On 15 October, Jennings accepted a three-year ban from playing rugby league for doping in relation to the failed drugs test which happened 12 months prior.

===2024===
In round 5 of the 2024 NRL season, Jennings was named as 18th man for the Sydney Roosters match against Canterbury. Jennings later took to the field in the game as the Sydney Roosters had players forced off the field due to HIA protocols. It was Jennings first game in the NRL for almost four years. Jennings played a role in one of the Sydney Roosters final tries, maneuvering a quick pass to set up his teammate for a try.

The following week, Jennings played his 300th first grade game in the Sydney Roosters 22–20 victory over Newcastle. Before the match, due to his history of doping and rape, the NRL said that they would not be acknowledging or celebrating the player's milestone.
On 28 September, it was announced that Jennings would be departing the club come seasons end.

Jennings was selected to play centre for Fiji in the 2024 Pacific Championships.

===2025===
On 7 March, Jennings signed a contract to join Ron Massey Cup side St Mary's.
On 13 September, Jennings played in St Mary's Ron Massey Cup Grand Final victory over Wentworthville.

==Personal life==
In February 2020, Kirra Wilden sued her former husband Jennings, alleging she was raped by Jennings multiple times during their relationship in 2014 and 2015.

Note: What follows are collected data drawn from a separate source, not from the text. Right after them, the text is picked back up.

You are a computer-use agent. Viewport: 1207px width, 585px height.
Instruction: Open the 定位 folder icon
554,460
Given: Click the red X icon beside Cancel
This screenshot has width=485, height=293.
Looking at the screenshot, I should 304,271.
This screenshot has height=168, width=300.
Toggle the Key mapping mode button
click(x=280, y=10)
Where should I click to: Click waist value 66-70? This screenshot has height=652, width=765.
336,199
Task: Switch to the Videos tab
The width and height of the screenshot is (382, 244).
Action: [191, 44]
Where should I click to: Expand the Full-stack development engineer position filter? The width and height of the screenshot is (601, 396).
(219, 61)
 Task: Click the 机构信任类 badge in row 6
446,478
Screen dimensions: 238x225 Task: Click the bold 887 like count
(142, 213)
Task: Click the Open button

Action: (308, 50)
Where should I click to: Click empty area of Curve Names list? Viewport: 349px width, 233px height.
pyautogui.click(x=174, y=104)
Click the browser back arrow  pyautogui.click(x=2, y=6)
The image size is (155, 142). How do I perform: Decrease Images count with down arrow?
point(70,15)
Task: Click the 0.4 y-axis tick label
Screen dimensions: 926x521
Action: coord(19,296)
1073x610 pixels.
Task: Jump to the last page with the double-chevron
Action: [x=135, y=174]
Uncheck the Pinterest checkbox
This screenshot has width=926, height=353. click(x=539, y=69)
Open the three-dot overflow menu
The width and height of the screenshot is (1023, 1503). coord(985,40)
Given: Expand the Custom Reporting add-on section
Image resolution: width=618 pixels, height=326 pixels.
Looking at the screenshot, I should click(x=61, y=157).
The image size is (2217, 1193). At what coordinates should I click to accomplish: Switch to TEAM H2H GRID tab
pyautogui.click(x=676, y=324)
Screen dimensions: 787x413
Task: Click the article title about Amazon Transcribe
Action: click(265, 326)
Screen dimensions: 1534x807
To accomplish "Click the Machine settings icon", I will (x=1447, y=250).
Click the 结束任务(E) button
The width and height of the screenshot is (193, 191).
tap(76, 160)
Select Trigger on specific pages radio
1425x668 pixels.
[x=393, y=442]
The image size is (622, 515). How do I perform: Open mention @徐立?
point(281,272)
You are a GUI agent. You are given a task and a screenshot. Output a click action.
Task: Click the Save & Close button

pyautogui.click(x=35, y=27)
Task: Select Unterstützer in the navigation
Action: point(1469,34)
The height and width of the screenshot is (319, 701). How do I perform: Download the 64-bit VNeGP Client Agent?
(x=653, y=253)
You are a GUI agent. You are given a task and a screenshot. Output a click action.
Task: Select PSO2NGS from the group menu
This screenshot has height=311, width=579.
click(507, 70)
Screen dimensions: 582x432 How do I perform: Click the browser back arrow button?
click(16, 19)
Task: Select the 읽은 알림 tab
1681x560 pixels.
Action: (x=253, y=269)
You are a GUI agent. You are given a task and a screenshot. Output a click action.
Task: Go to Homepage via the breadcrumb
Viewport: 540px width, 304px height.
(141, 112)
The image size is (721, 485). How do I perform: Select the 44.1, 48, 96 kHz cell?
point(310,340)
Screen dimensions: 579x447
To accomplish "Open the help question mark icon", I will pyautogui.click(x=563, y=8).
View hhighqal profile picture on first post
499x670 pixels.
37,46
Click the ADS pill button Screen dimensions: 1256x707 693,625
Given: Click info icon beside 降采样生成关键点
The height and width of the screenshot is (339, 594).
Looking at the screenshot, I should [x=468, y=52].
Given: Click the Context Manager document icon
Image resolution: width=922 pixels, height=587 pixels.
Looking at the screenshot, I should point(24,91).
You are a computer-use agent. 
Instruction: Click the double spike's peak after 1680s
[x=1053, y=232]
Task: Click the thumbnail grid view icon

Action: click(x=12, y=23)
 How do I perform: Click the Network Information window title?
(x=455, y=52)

In December 2021, The New South Wales District Court awarded his ex-wife $500,000 in damages after Wilden successfully sued Jennings over these incidents

On 14 March 2023, Jennings lost an appeal against the New South Wales District Court's decision to award his ex-wife $750,000 in damages after she successfully sued him for multiple instances of alleged rape during their relationship in 2014 and 2015.